Researchers show autonomous drones to have a holographic AR control system

Article Edited by | Jhon N |


A team from Hong Kong is creating spatial 3D maps for live controlling flying drones, substitute PCs and joystick controls using Microsoft's HoloLens.

In theory, the control of a flying drone should not be much different from the operation of the helicopter, but it is difficult, often two dimensional depending on cameras and joysticks, to visualise the current position of the drone relative to environmental obstacles without a person in a cockpit.

Researchers Chuhao Liu and Shaojie Shen of the Hong Kong University of Science and Technology this week revested an intriguing new way of developing live 3D maps, which can be easily traced to goals that are viewed over a flat surface by drone pilots.

On the display side, a Microsoft HoloLens headset generates the content of augmented reality like a colour full map of voxel, which can be viewed from any perspective, using autonomous depth cameras of the drone and radiation for real-time location data. The system provides a lively and highly spatial sense of elevation and depth for the environment , which allows the drone to easily be seen and re-positioned from a third-person perspective.

Then HoloLens feeds commands back into the drone by turning his hand gestures and gazing into points and clicks controls to determine his next target in the holographic map. The self-contained drone will then fly to the new site to update the 3D map.

At least on the holography side, a demo video provided by the researchers seems to be straight from scientific films. The drone provides only 3D map data to an AR interface, not accompanying first-person video due to bandwidth constraints.

The University of Hong Kong team still has the way before it is ready to deploy the holographic drone control system. Initially, the data of the drone was shared with Wi-Fi in an indoor test space, but 5 G cellular connections are likely to work outside once 5 G networks progress beyond their currently limited drone stage. The investigators also noted that HoloLens' "very limited field of view in ARs" has caused frequent complaints in a group of testing devices. Furthermore, despite their familiarity with AR hardware, testing professionals required a practice which could lead to signals or imperfect three-dimensional users.

It should be noted that 3D mapping data are more efficient in terms of bandwidth than first person live video and only need 272 MB data for 10 times a second updates compared with 1.39 GB data for sending video imagery for the first person at 30 frames per second. The team wants to include both types of streams for the benefit of the user and to optimise the data to achieve the minimum network bandwidth.

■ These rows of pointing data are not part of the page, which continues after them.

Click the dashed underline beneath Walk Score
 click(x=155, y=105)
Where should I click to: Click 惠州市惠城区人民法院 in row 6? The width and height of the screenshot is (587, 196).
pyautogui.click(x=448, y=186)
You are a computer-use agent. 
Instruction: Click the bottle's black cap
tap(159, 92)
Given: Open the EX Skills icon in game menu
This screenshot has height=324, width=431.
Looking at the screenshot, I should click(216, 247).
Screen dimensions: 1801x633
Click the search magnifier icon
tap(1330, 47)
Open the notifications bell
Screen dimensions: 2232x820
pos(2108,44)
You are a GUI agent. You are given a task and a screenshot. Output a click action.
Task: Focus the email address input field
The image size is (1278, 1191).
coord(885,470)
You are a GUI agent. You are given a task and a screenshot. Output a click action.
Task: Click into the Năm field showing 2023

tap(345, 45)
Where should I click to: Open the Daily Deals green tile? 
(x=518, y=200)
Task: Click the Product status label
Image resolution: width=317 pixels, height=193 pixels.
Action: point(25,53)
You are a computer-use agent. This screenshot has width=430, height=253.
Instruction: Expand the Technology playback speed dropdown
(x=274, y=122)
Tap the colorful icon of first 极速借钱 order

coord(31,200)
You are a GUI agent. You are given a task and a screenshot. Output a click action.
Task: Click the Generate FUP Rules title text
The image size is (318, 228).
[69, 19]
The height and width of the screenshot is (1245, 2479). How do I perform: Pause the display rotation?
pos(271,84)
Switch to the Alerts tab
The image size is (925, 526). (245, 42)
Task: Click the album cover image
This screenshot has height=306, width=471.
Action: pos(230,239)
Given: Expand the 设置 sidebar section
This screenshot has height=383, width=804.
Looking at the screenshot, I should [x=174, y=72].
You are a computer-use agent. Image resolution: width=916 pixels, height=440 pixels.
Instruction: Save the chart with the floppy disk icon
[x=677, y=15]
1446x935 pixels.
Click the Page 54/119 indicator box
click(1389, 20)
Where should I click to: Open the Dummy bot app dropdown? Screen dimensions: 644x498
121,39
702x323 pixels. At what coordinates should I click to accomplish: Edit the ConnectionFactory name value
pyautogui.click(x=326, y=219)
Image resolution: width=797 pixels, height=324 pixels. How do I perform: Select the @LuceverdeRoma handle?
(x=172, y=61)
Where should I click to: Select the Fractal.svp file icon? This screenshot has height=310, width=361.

Despite the problems, there's a lot of potential for the holographic AR system. Apart from the visual novelty of the interface, the use of a portable standalone AR headset is extremely useful when controlling a remote vehicle, instead of needing an integrated computer, monitor and joystick. At the International Conference on Intelligent Robots and Systems scheduled for October 25-29, 2020, the researchers will formally present their 'first steps' in combining AR with autonomous drones.